Le coup est parti. Au grand regret de Jean-Marie Robine. «C'est une phrase malheureuse, prononcée devant quelques journalistes... J'ai bien tenté de rectifier. D'abord en précisant que si ce type d'affirmation était plausible, ce ne pouvait concerner que les filles, étant donner les fortes différences qui existent encore en terme de mortalité entre les hommes et les femmes. Mais même en spécifiant qu'on parle des filles, on ne peut évidemment affirmer qu'une sur deux née en 2000 sera centenaire comme si c'était une vérité. C'est un pari. Une hypothèse parmi bien d'autres». Mais une hypothèse qui a fait son chemin, jusqu'à être assénée comme une évidence par le Président.
Sarkozy aurait tout aussi bien pu reprendre les travaux, nettement moins optimistes, du biodémographe S. Jay Olshansky (qui affirme au contraire de Vaupel que l'espérance de vie va s'infléchir, jusqu'à regresser aux Etats-Unis, notamment du fait de la prévalence de l'obésité), ou bien les chiffres de l'Ined (Institut national d'études démographiques). Dans une fiche de synthèse sur la question des centenaires en France (datant de 2008), on lit : «Dans l'hypothèse d'une poursuite régulière de la baisse de la mortalité, 11 % des enfants nés en 2000 pourraient devenir centenaires (16 % des filles et 4 % des garçons)». «On est assez loin de la moitié», affirme France Meslé, directrice de recherche à l'Ined : «On peut penser que la moitié des Français nés en 2000 atteindront les 90 ou 92 ans. Il me semble exagéré d'aller plus loin».
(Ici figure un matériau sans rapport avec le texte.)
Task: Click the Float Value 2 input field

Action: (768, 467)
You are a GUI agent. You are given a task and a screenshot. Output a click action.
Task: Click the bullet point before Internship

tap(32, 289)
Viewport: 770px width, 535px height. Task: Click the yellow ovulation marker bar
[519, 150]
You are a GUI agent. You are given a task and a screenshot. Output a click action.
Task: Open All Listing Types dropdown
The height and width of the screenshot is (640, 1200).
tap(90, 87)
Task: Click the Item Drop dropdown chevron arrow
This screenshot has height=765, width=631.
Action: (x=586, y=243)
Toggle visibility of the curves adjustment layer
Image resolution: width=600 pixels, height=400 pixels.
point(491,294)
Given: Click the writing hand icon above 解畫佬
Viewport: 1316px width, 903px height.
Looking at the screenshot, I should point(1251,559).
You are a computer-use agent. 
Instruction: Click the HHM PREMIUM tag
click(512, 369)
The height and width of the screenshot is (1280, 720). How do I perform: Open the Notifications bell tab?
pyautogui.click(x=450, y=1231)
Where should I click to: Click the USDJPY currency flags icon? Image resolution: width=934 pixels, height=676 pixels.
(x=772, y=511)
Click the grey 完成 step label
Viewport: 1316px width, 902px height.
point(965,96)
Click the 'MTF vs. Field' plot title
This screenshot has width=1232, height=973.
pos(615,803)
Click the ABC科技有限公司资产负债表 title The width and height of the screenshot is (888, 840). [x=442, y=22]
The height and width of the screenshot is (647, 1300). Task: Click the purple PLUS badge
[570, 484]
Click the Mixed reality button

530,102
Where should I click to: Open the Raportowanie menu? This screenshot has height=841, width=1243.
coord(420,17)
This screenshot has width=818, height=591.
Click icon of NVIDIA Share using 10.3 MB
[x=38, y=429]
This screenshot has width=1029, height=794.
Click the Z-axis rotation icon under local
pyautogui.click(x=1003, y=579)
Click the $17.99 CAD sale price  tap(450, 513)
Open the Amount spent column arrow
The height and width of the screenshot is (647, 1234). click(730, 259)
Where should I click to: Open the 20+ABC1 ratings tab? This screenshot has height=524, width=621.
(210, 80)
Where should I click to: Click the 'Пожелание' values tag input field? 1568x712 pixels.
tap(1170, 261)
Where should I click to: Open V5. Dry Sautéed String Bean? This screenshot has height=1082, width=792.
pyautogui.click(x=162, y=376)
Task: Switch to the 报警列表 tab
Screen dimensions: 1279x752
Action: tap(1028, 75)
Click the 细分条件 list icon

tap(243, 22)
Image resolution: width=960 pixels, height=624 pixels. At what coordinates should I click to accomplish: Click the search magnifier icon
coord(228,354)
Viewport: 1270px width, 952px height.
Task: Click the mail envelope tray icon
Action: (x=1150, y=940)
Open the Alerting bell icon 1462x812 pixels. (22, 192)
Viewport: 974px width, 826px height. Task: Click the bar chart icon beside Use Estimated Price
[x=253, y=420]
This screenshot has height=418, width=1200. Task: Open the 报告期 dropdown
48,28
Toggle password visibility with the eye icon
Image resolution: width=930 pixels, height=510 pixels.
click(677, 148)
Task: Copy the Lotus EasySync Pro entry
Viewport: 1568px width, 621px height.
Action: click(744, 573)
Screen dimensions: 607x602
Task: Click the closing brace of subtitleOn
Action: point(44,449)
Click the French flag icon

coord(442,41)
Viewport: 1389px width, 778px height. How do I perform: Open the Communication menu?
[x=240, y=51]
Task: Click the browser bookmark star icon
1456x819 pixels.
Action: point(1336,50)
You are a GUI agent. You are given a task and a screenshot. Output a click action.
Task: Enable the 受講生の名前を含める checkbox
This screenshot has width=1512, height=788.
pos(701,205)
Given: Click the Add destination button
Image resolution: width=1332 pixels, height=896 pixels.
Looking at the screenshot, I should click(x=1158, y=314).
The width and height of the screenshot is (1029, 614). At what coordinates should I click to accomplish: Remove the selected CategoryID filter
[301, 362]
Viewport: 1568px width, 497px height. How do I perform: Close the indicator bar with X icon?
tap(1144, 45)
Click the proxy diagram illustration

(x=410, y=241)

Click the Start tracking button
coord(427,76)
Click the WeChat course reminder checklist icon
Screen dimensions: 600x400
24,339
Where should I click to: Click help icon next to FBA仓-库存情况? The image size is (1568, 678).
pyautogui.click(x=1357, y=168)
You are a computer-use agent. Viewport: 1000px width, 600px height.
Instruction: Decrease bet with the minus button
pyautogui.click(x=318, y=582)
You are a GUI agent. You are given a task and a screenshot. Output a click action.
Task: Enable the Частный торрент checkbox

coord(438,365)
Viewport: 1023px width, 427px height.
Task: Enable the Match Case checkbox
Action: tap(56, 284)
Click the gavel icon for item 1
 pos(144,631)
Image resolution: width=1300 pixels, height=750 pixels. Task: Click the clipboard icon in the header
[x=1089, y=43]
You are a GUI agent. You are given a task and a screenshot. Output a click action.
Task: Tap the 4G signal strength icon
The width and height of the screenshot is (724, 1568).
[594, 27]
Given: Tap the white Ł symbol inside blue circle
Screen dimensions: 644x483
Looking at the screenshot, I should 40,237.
L'INSEE n'a pas d'avis sur la question : et pour cause, ses statisticiens se bornent à des projections à 50 ans. «C'est déjà pas mal, assure Pascale Breuil, responsable de l'unité démographique de l'INSEE, qui insiste sur la nécessaire prudence en la matière. Nous travaillons sur un ensemble de 27 scenario. Certains experts pensent que la mortalité va continuer à baisser, d'autres estiment que la prévalence de l'obésité notamment mettra un frein à cette progression. On fait des hypothèses".
Sarkozy, lui, fait seulement de la com'.